= William Bell (priest) =

Church of England clergyman, born 1625

William Bell (February 1625 – July 1683) was the Archdeacon of St Albans, a short distance to the north of London, between 1671 and 1683.

==Life==
Bell was born in February 1625 in central London. He attended Merchant Taylors' School before progressing, in 1643, to St John's College, Oxford. Here he graduated in 1647 and became a fellow of the college. However, Oxford was a bastion of Royalism during the English Civil War which had ravaged the country since 1642, and after they had captured the king in 1647, an increasingly assertive parliament appointed a team of "Visitors" who descended on Oxford and expelled large numbers of academics, including Bell, from their positions.

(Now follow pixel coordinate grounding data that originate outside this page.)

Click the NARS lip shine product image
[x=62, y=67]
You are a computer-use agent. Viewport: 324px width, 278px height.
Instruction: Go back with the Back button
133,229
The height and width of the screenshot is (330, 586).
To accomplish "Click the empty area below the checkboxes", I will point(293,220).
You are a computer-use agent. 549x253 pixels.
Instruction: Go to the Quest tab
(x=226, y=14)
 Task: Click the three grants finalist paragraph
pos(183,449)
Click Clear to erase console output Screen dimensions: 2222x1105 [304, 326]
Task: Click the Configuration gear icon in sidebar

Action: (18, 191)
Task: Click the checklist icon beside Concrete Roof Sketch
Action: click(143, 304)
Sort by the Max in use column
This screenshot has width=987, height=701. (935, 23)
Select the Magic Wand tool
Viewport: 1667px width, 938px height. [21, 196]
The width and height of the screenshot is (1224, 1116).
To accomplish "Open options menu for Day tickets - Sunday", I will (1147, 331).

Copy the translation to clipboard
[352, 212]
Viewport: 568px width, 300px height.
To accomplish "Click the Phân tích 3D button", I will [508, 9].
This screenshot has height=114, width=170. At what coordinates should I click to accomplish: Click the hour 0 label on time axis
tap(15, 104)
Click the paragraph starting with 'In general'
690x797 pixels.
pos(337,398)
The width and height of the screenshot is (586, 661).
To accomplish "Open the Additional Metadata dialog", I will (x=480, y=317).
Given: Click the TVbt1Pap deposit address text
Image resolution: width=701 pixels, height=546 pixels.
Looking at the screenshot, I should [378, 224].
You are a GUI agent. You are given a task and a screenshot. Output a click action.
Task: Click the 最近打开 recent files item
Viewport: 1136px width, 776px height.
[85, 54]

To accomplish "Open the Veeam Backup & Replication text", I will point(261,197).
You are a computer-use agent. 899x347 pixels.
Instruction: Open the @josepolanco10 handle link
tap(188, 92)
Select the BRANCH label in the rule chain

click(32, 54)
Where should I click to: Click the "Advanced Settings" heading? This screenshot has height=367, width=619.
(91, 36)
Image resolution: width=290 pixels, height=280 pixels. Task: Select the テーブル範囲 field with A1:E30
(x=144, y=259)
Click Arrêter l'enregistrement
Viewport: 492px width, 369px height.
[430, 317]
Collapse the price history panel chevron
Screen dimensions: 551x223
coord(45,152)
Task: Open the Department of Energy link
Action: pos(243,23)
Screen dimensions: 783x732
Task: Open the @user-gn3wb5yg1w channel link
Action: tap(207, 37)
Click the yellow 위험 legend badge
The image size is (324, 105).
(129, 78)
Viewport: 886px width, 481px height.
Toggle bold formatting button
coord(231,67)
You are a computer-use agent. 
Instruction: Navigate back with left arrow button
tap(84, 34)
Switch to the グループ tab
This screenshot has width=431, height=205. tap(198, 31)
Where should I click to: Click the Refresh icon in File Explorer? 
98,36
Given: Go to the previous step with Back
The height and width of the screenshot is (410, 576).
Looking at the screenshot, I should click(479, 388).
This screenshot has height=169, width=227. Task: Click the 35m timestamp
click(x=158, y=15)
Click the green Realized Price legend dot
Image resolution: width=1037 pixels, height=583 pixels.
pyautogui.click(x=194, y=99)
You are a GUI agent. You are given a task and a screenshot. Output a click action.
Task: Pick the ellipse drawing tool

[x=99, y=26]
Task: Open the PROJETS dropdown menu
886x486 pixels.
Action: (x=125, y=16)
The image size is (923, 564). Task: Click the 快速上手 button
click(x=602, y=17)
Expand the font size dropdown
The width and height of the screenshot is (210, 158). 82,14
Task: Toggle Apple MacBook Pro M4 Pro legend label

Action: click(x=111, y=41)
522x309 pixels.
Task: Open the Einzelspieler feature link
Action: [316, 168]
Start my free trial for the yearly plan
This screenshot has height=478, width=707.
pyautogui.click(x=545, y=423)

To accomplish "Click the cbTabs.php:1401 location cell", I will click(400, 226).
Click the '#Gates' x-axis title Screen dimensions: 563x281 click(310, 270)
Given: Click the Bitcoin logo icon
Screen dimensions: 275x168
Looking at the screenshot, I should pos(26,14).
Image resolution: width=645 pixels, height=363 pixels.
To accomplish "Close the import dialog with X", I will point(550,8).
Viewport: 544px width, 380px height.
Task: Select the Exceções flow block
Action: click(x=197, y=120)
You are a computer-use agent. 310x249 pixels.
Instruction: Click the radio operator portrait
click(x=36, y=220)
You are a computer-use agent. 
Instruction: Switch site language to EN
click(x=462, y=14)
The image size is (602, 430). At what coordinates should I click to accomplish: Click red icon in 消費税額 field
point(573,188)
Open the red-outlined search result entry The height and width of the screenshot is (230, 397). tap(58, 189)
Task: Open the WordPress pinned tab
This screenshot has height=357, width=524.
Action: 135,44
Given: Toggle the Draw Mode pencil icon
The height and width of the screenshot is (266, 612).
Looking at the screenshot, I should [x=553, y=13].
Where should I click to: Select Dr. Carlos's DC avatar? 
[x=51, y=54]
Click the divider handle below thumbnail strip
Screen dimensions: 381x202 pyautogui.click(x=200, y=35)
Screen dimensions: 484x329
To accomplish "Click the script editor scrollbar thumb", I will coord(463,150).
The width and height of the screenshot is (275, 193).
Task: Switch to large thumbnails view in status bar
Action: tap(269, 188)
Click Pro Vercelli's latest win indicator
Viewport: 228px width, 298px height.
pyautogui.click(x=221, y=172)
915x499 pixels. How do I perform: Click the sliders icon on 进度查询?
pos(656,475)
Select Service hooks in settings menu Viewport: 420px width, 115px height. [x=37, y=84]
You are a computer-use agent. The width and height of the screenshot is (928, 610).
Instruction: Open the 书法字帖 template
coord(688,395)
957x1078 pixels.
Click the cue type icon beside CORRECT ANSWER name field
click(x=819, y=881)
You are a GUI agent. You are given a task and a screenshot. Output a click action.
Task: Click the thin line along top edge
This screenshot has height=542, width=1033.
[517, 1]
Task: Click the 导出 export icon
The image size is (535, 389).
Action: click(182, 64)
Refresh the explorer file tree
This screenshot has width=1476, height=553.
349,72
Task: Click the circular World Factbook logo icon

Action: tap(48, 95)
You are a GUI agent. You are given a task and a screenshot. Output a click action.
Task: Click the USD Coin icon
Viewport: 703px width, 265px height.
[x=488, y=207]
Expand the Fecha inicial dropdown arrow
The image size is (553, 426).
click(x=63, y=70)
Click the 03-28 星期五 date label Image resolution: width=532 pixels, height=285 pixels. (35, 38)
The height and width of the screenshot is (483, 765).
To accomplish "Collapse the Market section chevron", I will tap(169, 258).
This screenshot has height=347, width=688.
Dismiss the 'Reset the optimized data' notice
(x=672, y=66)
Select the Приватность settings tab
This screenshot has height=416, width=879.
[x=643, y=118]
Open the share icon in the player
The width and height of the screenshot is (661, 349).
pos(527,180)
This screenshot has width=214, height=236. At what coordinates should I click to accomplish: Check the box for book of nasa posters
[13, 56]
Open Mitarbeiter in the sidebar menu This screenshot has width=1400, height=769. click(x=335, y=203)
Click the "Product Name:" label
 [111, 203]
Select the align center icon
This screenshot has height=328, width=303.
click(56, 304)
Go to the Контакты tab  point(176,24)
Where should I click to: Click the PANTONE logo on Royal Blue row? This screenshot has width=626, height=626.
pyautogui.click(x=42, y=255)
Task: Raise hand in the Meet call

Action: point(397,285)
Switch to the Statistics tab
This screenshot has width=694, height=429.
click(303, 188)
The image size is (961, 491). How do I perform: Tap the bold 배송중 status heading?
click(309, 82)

He is believed to have traveled to the European mainland in 1649, but was back in England by 1655 which was the year in which he was disqualified from a benefice in Norfolk. The Restoration of a (new) king in 1660 ushered in an improvement in the fortunes of William Bell who found himself appointed Chaplain to the Lieutenant of the Tower, a well connected politician called Sir John Robinson. He received a degree in Divinity in 1661 and in 1662 received the incumbency of the important west London parish of St Sepulchre's. This benefice was in the gift of his Oxford college, and his time as priest in charge of the parish was evidently a success. Further promotion followed in 1665 when he was appointed, in addition, a prebendary at nearby St Paul's Cathedral. Two years after that he was made a chaplain to the king. In 1671 he was appointed Archdeacon of St Albans, a post he held for twelve years till his death in July 1683.